Whole rock chemistry (major elements) and mineral chemistry (biotite, amphibole and plagioclase) of the Nihonkoku Mylonite and Iwafune Granite, analyzed using XRF and EPMA, are presented.
     The Nihonkoku Mylonite originated mainly from granitic rocks and small amount of sedimentary rocks of the Ashio Belt. It is composed of gneissose hornblende-biotite granodiorite, gneissose biotite granodiorite, gneissose biotite granite and biotite-muscovite schist. The gneissose biotite granite grades into massive biotite granite of the Iwafune Granite, which is distributed widely on the southwest side of the Nihonkoku Mylonite Zone.
     Whole rock and mineral chemistries of the gneissose biotite granite of the Nihonkoku Mylonite overlap with those of massive biotite granite of the Iwafune Granite. On the basis of gradual field relations and petrographic features, the Iwafune Granite is regarded as one of the original rocks of the Nihonkoku Mylonite. Bulk and mineral chemistries of massive biotite granite, located on the northeast side of the Nihonkoku Mylonite Zone, are comparable with those of the Iwafune Granite. Based on this chemistry, together with petrographic similarities, the massive biotite granite located on the northeast side of the Nihonkoku Mylonite Zone is regarded as a member of the Iwafune Granite. This means that the Nihonkoku Mylonite Zone can not be the northern extension of the Tanakura Tectonic Line, because both sides of the mylonite zone are occupied by the Iwafune Granite in the Ashio Belt.

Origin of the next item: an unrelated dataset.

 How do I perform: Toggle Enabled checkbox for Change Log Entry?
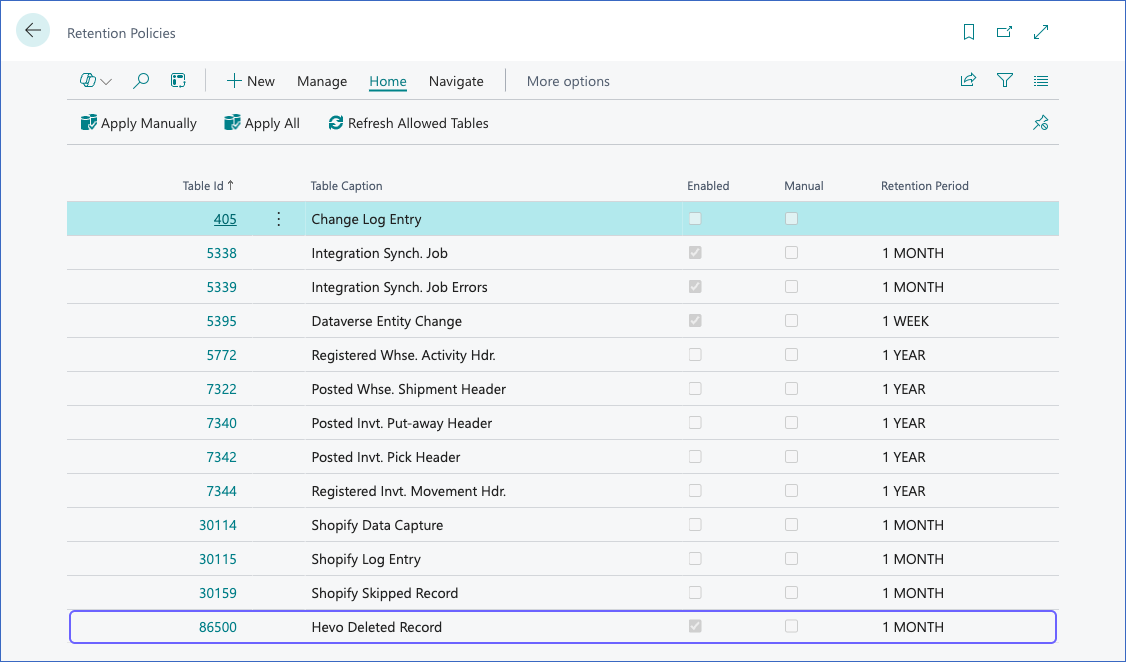tap(695, 219)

     Whole rock chemistries of the Nihonkoku Mylonite and Iwafune Granite represent a nearly straight trend for every oxide except for Na₂O on the Harker's diagram. The range of SiO₂ contents increases systematically from gneissose hornblende-biotite granodiorite through gneissose biotite granodiorite, gneissose biotite granite to massive biotite granite (Iwafune Granite). Mg/(Mg+Fe) ratio of biotite and anorthite content of plagioclase decrease systematically from the gneissose hornblende-biotite granodiorite through gneissose biotite granodiorite, gneissose biotite granite to massive biotite granite (Iwafune Granite). These systematic chemical features suggest that each rock facies of the Nihonkoku Mylonite and the Iwafune Granite is comagmatic in origin.
     Elongated aggregates of fine-grained biotite crystals, which form the foliation of the Nihonkoku Mylonite, are recrystallized products from mylonitization. These fine-grained crystals of biotite are poor in Ti and rich in Al, compared to the original coarse-grained crystals. The decrease in Ti indicates that the temperature of recrystallization through mylonitization was lower than the crystallization temperature of original magmatic biotite.

Cristobalite from Taihakusan, Sendai City

Minute hexagonal platy crystals in druse of pyroxene andesite from Taihakusan, Sendai were examined by polarized optical microscope, SEM, EPMA and X ray studies. Although the mineral looks like trydimite, X ray analyses (microdiffraction and precession camera) demonstrate it to be cristobalite. It is assumed that the cristobalite crystals with fine stacking faults and polysynthetic twins were produced in the druse from a gas phase after andesite was solidified.